Il est essentiel de comprendre que la liberté académique ne signifie pas l'anarchie académique. Les autorités universitaires ont la responsabilité de protéger les enseignants contre les accès d'intolérance des étudiants, et réciproquement. Les menaces qui pèsent aujourd'hui sur cette liberté proviennent autant de l'extérieur que de l'intérieur même des institutions universitaires.

Une proposition de loi pour renforcer la protection

Face à cette situation préoccupante, le sénateur Adel Ziane (Parti socialiste, Seine-Saint-Denis) a déposé une proposition de loi examinée le 11 février au Palais du Luxembourg.
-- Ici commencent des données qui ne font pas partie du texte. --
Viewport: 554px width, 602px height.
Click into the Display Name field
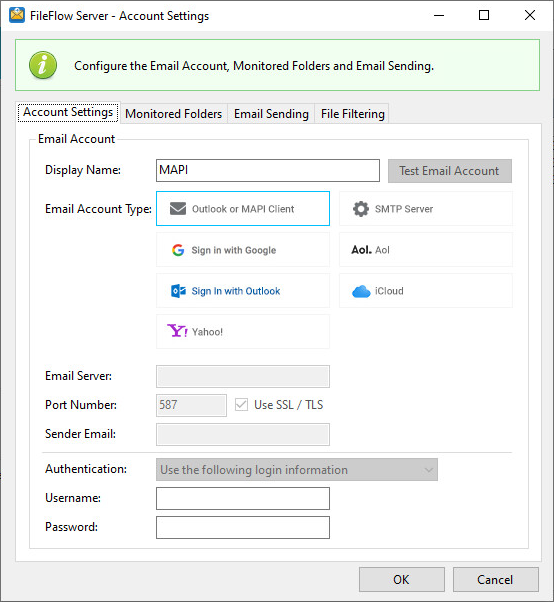point(268,170)
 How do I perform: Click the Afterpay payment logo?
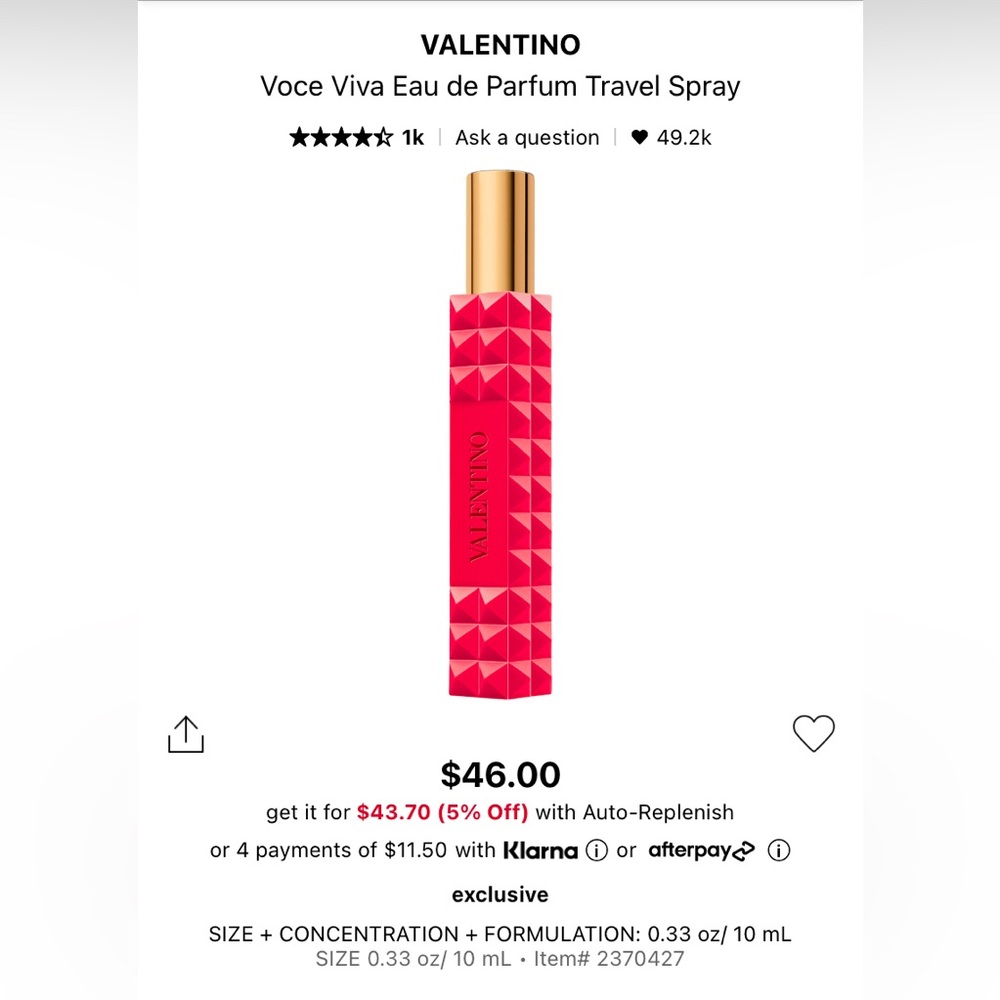[700, 850]
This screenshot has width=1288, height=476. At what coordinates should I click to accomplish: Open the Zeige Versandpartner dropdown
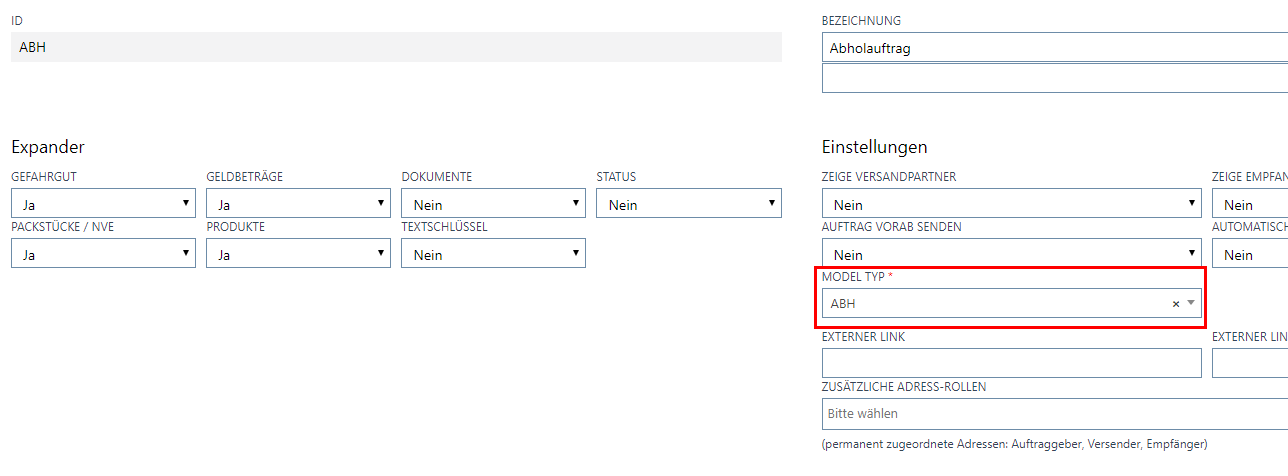(1011, 204)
Cette proposition vise à inscrire la liberté académique dans le code général de l'éducation et à en tirer les conséquences institutionnelles dans tous les établissements d'enseignement et de recherche.

L'enjeu dépasse largement le cadre strict de l'enseignement et de la recherche, touchant aux valeurs républicaines fondamentales qui sont aujourd'hui menacées de toutes parts. Il apparaît donc crucial de pérenniser cette liberté essentielle et de la rendre irréversible pour les générations futures de chercheurs et d'étudiants.